(Materials provided begins)
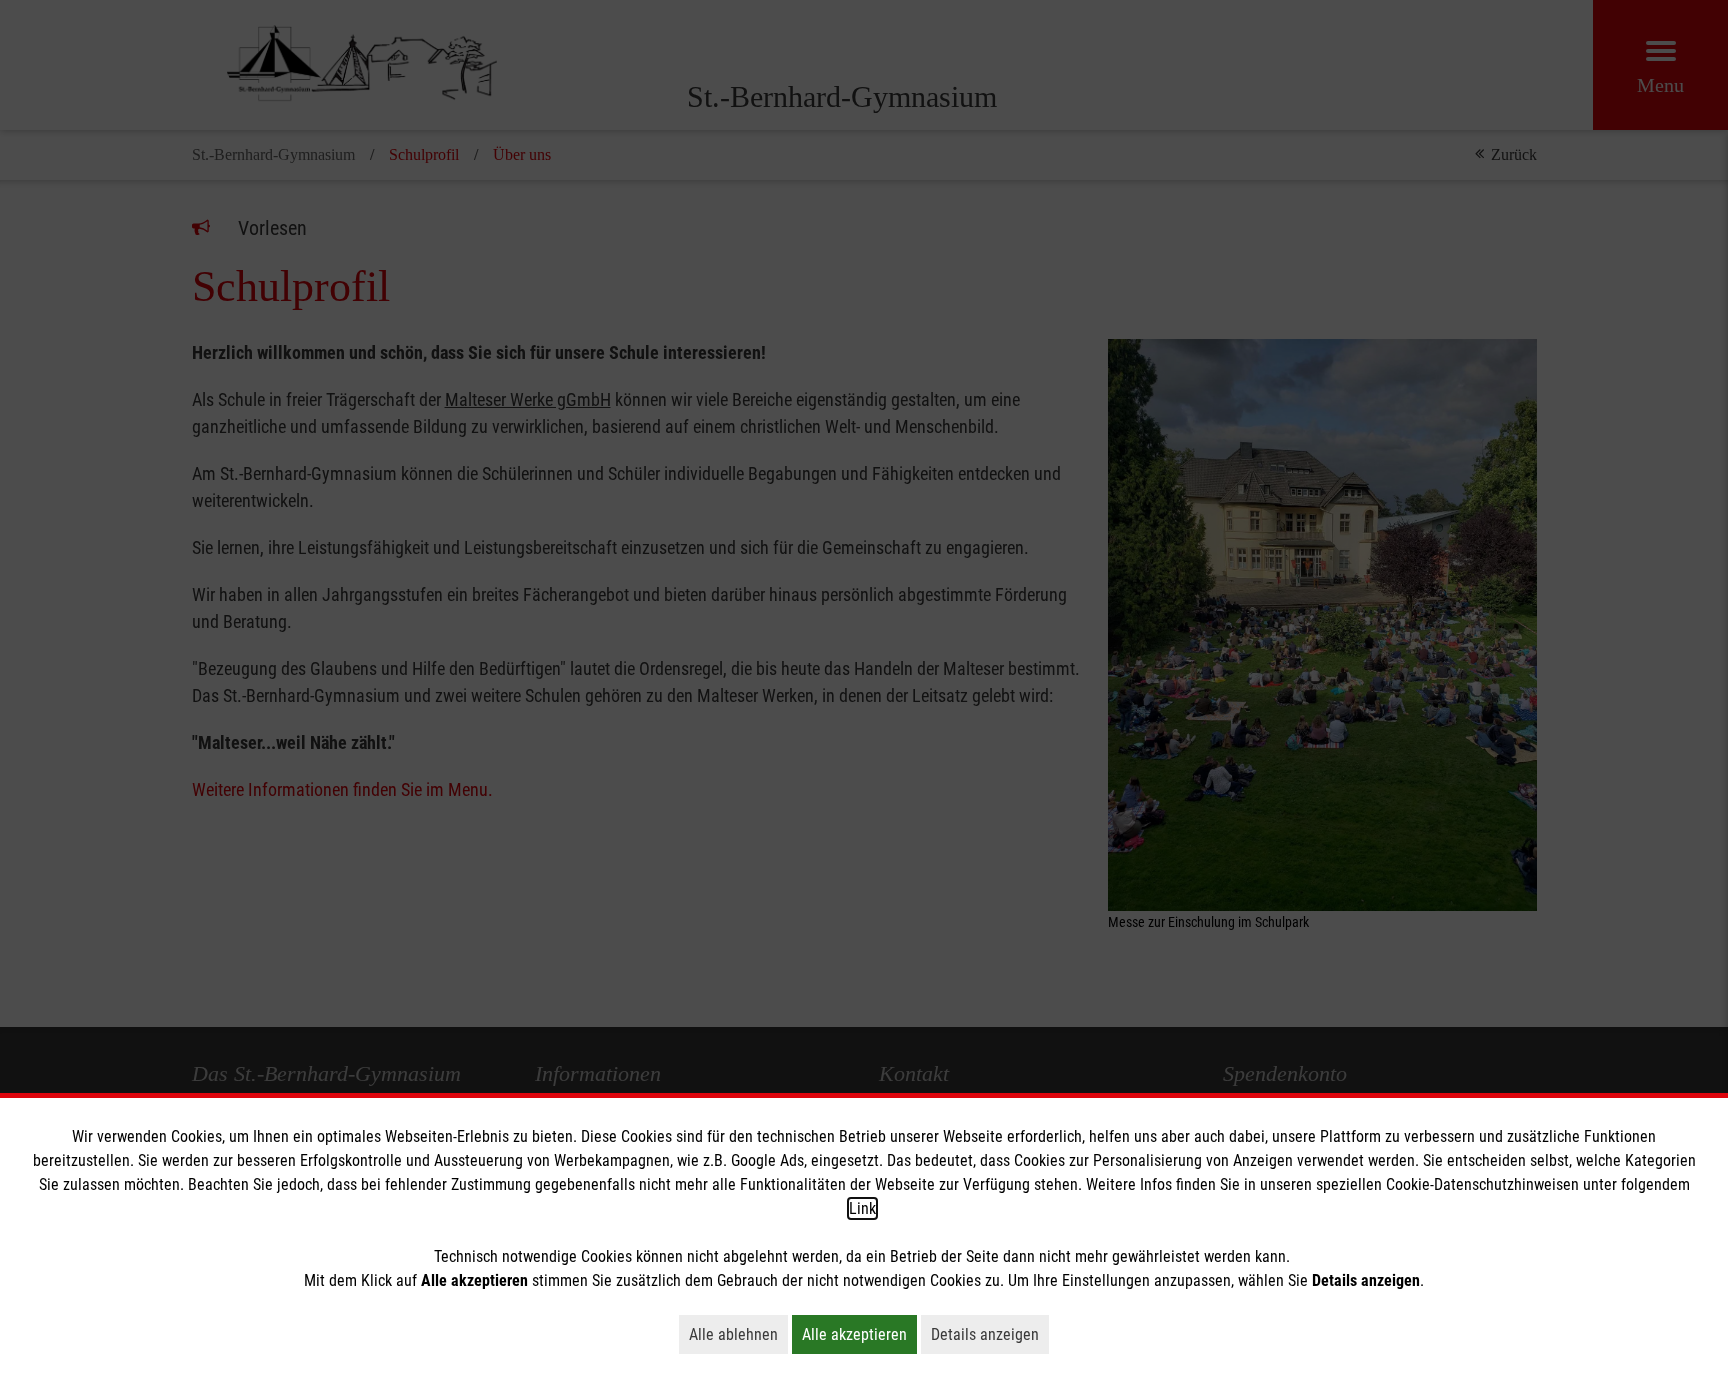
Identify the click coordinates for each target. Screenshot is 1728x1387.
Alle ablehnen (738, 1334)
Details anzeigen (990, 1334)
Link (862, 1208)
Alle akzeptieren (859, 1334)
(Materials provided ends)
- Brief: Please repeat each record above precisely, with the pictures left out.

- Answer area:
Identify the click coordinates for each target. Screenshot is 1728x1387.
Alle ablehnen (738, 1334)
Details anzeigen (990, 1334)
Link (862, 1208)
Alle akzeptieren (859, 1334)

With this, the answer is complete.